- _EXERCICES À RÉALISER_:
- 1) Dans le texte, relevez tous les termes de notation musicale énumérés dans la phrase qui commence par « Comment fait-il, du haut de ses sept ans ».
- 2) Reproduisez à l'identique les lignes des données, de la ligne contenant « Open the Haberler » jusqu'à la ligne contenant « will [65, 243]. », ces deux lignes comprises.
··· SOURCE ···
Quand j’ai quitté la maison pour aller vivre ma vie de jeune adulte à Paris on n’avait pas de magnétoscope. Aussi n’ai-je jamais enregistré de documentaire animalier… pour mon chien !
D’ailleurs, comme le chante très bien Jacques Brel, « J’ai jamais eu de chien » ni d’autre animal domestique chez moi. Ce qui ne m’interdit pas de vivre, sans fauteuil à billes et sans télévision, mais très heureusement, avec une femme bélier !
Pluie de notes
Aujourd’hui, il pleut des notes.
Ce n’est pas qu’on soit fatigué des hallebardes, des cordes ou de la simple pluie bretonne. Ce n’est pas que l’institutrice restitue les copies de la composition d’histoire ou la dictée corrigée. C’est que le petit garçon au maillot rayé jaune et noir est encore en train de balancer des barcaroles over Beethoven sur son piano-jouet. Il joue cela magnifiquement.
Comment fait-il, du haut de ses sept ans, pour s’y retrouver parmi les bémols à la clé, les triolets, les doubles croches, les bécarres, les demi-soupirs, la clé de fa, la clé de sol ?
Comment fait-il pour rester concentré dans ce monde où tout le monde jacasse, crie, s’agite et où finalement, au bout de la portée restée ouverte, ses notes se fracassent ?
··· EXTRAITS DE DONNÉES ···
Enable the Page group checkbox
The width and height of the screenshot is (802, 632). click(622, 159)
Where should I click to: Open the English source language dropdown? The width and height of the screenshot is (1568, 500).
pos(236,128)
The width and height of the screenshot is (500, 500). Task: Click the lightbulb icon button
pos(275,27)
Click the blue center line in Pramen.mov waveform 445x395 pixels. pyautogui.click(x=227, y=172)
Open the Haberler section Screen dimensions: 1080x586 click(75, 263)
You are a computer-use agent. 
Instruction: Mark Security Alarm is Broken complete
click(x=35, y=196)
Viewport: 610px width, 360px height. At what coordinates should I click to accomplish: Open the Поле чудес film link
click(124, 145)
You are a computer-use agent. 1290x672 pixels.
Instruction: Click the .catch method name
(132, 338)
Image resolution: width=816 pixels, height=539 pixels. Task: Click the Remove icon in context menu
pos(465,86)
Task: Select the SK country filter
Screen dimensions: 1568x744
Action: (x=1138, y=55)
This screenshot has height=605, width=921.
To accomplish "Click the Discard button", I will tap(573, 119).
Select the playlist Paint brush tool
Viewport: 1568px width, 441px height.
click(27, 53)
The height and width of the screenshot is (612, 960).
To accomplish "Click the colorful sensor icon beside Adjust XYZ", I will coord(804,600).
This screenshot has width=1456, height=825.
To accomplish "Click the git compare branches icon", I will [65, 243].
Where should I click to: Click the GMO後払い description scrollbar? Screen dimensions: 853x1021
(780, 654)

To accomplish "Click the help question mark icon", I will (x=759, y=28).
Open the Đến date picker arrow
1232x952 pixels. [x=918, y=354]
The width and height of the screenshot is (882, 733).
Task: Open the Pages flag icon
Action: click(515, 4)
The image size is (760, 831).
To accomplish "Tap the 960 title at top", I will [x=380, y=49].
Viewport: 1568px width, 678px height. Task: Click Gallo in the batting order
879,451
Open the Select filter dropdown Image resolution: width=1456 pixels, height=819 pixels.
···
- _CORRIGÉ DES EXERCICES_:
- 1) les bémols à la clé, les triolets, les doubles croches, les bécarres, les demi-soupirs, la clé de fa, la clé de sol

- 2)
Open the Haberler section Screen dimensions: 1080x586 click(75, 263)
You are a computer-use agent. 
Instruction: Mark Security Alarm is Broken complete
click(x=35, y=196)
Viewport: 610px width, 360px height. At what coordinates should I click to accomplish: Open the Поле чудес film link
click(124, 145)
You are a computer-use agent. 1290x672 pixels.
Instruction: Click the .catch method name
(132, 338)
Image resolution: width=816 pixels, height=539 pixels. Task: Click the Remove icon in context menu
pos(465,86)
Task: Select the SK country filter
Screen dimensions: 1568x744
Action: (x=1138, y=55)
This screenshot has height=605, width=921.
To accomplish "Click the Discard button", I will tap(573, 119).
Select the playlist Paint brush tool
Viewport: 1568px width, 441px height.
click(27, 53)
The height and width of the screenshot is (612, 960).
To accomplish "Click the colorful sensor icon beside Adjust XYZ", I will coord(804,600).
This screenshot has width=1456, height=825.
To accomplish "Click the git compare branches icon", I will [65, 243].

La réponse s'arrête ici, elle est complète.